Upgrading software can be challenging for development teams. Endor Automatic Patching allows you to seamlessly fix security vulnerabilities during each software build, minimizing the effort required to maintain a secure codebase.
By enabling automatic patching with Endor Labs for every build, you can automatically address vulnerabilities in both direct and transitive dependencies. This approach helps prevent a growing backlog of security issues.
Enable Automatic Patching
To start using Endor Lab’s automatic patching, follow these steps:
1. Configure Endor Labs Patch Factory
Set Endor Labs Patch Factory as the top priority package repository in your package manager or Artifactory virtual repository.
For detailed instructions, refer to the following documentation:
- Learn how to connect to the Endor Labs Patch Factory.
- Learn how to configure JFrog Artifactory.
- Learn how to configure a Nexus repository.
2. Enable Auto Patching in Endor Labs
To enable auto patching in Endor Labs:
- Access Settings: Navigate to Manage > Settings in your Endor Labs tenant.
- Activate Auto Patching: click Enable Auto Patching.
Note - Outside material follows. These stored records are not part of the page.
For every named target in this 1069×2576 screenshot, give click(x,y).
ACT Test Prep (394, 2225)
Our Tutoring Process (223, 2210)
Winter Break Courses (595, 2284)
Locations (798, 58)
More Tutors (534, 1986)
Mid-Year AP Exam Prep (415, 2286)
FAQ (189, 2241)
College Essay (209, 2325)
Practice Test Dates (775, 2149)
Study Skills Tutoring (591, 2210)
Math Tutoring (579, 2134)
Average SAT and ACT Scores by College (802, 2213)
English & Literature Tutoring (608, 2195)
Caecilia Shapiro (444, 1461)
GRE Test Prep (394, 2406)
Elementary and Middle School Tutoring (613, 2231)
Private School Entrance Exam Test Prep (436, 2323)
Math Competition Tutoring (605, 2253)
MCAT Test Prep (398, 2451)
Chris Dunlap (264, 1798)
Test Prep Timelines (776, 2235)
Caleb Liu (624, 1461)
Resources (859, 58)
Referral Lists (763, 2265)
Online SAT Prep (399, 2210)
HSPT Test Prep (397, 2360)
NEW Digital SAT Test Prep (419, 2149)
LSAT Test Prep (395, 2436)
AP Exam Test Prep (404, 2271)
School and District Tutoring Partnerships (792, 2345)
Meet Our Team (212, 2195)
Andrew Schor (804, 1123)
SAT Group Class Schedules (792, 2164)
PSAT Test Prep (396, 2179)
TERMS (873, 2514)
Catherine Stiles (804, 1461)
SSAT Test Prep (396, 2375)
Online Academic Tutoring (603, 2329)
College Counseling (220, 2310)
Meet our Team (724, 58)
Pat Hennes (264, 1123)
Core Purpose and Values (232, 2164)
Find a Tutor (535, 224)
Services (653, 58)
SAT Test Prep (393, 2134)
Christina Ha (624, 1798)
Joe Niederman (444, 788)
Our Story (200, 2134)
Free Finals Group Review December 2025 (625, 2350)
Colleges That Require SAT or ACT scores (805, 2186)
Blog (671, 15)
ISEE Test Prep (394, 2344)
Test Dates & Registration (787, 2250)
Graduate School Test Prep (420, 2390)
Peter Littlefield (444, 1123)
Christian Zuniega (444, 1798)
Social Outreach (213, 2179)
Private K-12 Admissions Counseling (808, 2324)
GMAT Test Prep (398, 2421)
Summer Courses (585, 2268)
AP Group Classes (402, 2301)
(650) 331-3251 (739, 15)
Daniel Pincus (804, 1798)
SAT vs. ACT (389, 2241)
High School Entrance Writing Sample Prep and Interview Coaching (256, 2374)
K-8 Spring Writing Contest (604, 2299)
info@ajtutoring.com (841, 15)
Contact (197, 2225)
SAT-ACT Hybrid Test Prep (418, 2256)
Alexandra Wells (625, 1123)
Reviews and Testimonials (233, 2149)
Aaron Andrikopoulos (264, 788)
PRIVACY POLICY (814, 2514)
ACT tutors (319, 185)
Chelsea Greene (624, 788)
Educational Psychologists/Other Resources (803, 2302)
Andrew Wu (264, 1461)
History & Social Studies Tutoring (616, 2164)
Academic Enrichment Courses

- Save Configuration: click Save Patch Settings and acknowledge the warning regarding reproducible builds.
Note: Enabling or disabling auto patching may take up to ten minutes to take effect. During this period, changes to your patch settings might not be immediately applied.
Configure projects for automatic patching
After enabling automatic patching globally, you must activate it for individual projects to ensure findings are correctly updated.
Enable automatic patching on a project
To enable auto patching on one of your projects:
- Select Project: Go to Projects and choose the project or projects you want to enable for auto patching.
- Edit Project Tags: Click Edit Tags located on the top right side of the project list.
- Assign Patching Tag: Add the tag
use_streaming_patches=true
to the project. - Save Tags:: Click Save Tags to apply the changes.
- Rescan Project: Rescan the project to update the bill of materials and associate the findings with Endor Patches.
Note: If you do not set this tag, Endor Labs will continue to report vulnerabilities based on the upstream open-source packages without applying automatic patches.
Considerations for automatic patching
While automatic patching enhances security by promptly addressing vulnerabilities, it introduces some trade-offs:
Build Reproducibility: Automatically applied patches may alter the build process or the resulting binaries in unpredictable ways, potentially affecting build reproducibility.
Endor Labs strives to provide the minimal necessary security patches to ensure your software remains secure without introducing significant changes. With automatic patching enabled, new patches are applied automatically as they become available, reducing manual intervention and enhancing your security posture.